Figure 7a shows two typical full G_R curves (toughness with crack) obtained from CNT pullout and CNT sword-in-sheath bridging laws, respectively. For G_R curves in the initial state, as indicated by arrows, it can be seen that the CNT pullout bridging laws cause the slope of the curve (black line) to increase, so that a concave curve is produced, whereas the CNT sword-in-sheath bridging laws lead to a curve with a decreasing slope (red line), producing a convex curve. Thus, the different laws lead to G_R curves with different features, providing a useful reference for distinguishing CNT failure mechanisms when a macro DCB test is conducted. These two full G_R curves can each be divided into four stages, representing the different CNT traction states with crack propagation: (S1/P1) elastic deformation for all CNTs; (S2/P2) CNTs elastic deformation and partial pullout/sliding out; (S3/P3) CNT partial pullout/sliding out and complete pullout/sliding out; and (S4/P4) CNT complete pullout/sliding out. It is found that CNT pullout-based G_R values become much higher than CNT sword-in-sheath-based G_R values when the CNT pullout/sliding out occurs from the S2/P2 stage to the S4/P4 stage.

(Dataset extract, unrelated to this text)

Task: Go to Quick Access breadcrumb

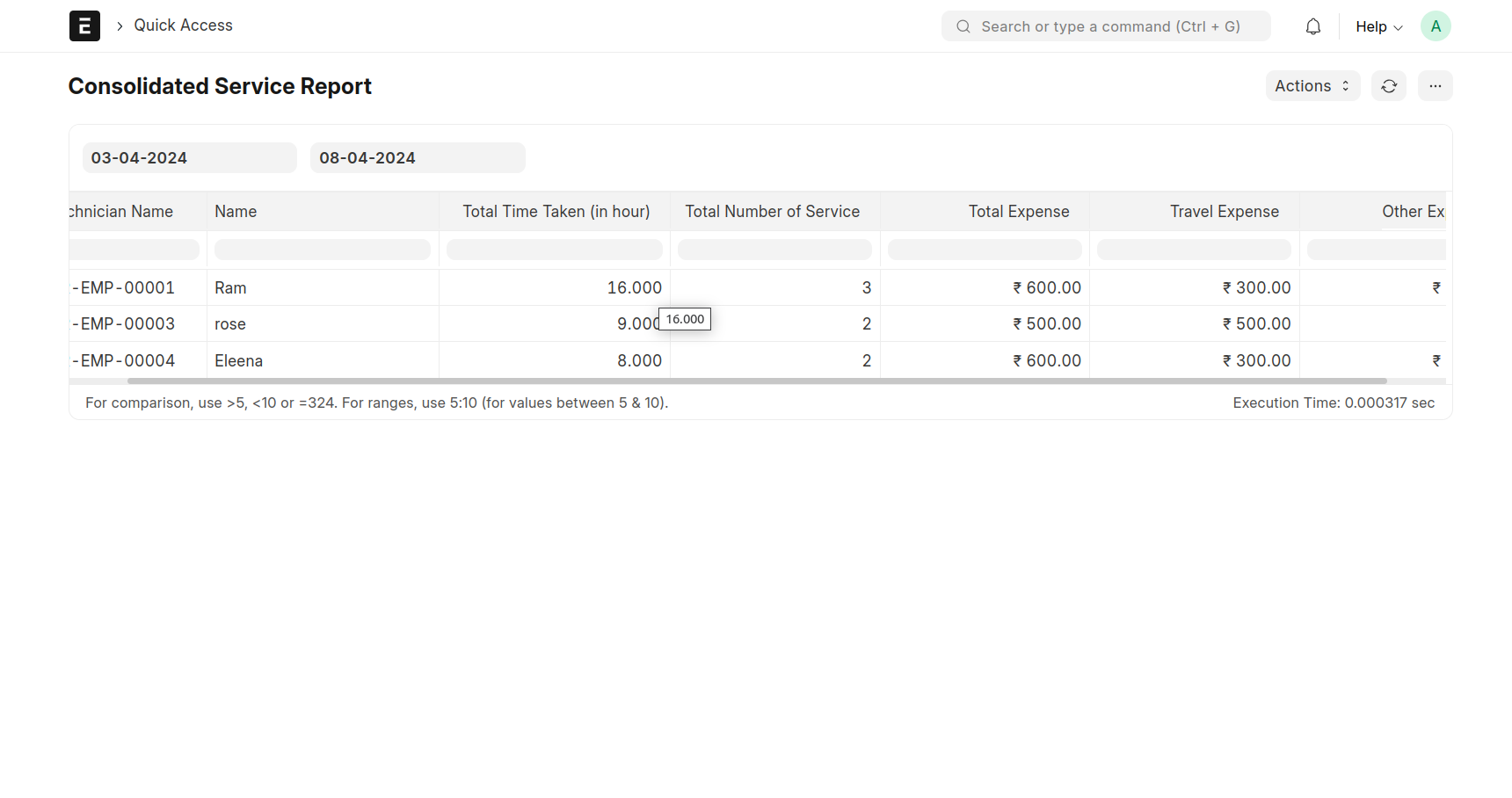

These results indicate that CNT pullout from the matrix dissipates much more energy than the CNT sliding out process.

Figure 7b,c gives the typical R curves (load with crack) and load with displacement curves, respectively, each of which contains both the initial state and a steady state, as indicated by the arrows. It is found that all the crack resistance loads increase during the initial state and then decrease at a steady rate with crack length/displacement. From comparisons of Figure 7a with Figure 7b,c, it is concluded that higher toughness values originate from the high resistance load (see Figure 7b,c) and high displacement (see Figure 7c). Particularly in Figure 7c, where the curves represent the raw data obtained from the DCB experiment, it should be noted that the crack begins to propagate before the maximum load is reached, and the maximum load does not start to decrease until all the CNTs in the traction zone have completely pulled out/slide out during the steady crack propagation stage.

5. Parametric Study and Discussion

Many publications [18,19,37] have reviewed the effect of certain parameters on toughness improvement. These parameters have included CNT volume fraction, CNT length and diameter, CNT/matrix interfacial strength, and outer/inner-walls sliding frictional stress. Most of those parameters are also included in our proposed toughness models. The effects of these parameters on toughness are not discussed again here as similar trends are obtained. To satisfy real situations, CNT elastic deformation has been included in the CNT bridging laws and CNT@CF grafting tension stress has been considered in CNT@CF architectures, both of which have been incorporated into toughness models, regarded as the modification of Blanco’s model. In the following subsections, therefore, the elastic mechanical properties of CNTs and the grafting tension stress of CNT@CFs are studied respectively and baseline parameters for the simulation are still the same as those in Section 4.3, unless otherwise stated.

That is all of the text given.